YOUR ASSIGNMENT:
Examine the records and identify each line that includes the string "agent". Copy those lines.

--- DATA FOR THIS EXERCISE Enclosed Below ---

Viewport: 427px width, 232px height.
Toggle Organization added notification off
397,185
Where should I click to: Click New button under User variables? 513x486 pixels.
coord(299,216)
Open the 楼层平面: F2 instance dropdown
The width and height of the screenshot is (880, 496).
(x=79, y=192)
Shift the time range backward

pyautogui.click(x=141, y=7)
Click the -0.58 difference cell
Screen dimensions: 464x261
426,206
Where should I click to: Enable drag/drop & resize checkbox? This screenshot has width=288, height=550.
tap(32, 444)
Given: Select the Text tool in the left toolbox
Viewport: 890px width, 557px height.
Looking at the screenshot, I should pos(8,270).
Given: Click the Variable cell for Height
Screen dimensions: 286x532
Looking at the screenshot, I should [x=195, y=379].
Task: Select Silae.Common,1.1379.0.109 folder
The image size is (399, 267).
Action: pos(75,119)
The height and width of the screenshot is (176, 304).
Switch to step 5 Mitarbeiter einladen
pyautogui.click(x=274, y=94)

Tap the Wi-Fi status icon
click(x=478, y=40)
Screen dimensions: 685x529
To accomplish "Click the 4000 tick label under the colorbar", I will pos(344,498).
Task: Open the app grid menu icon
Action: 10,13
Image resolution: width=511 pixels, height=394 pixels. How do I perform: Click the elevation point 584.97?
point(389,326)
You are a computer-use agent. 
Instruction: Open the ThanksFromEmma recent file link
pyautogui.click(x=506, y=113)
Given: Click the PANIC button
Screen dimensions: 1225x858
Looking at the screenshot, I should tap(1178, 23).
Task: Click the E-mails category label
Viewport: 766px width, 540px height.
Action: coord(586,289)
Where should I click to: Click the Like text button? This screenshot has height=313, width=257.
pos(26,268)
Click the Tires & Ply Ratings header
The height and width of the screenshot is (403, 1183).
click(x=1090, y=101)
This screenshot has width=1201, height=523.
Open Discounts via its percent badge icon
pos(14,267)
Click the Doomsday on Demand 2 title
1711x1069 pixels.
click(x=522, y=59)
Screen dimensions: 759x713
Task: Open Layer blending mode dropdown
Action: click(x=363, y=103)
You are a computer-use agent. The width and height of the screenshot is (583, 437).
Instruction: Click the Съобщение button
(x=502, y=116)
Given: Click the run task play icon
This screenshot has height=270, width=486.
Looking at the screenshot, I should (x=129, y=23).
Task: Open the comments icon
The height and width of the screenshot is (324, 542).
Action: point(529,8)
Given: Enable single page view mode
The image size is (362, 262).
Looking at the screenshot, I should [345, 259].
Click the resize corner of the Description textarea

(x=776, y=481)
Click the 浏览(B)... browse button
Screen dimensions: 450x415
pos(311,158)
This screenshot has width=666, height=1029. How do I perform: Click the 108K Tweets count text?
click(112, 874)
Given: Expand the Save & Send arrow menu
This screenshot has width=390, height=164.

--- End of Enclosed DATA FOR THIS EXERCISE ---

EXERCISE OUTPUT:
You are a computer-use agent. 
You are a computer-use agent. The width and height of the screenshot is (583, 437).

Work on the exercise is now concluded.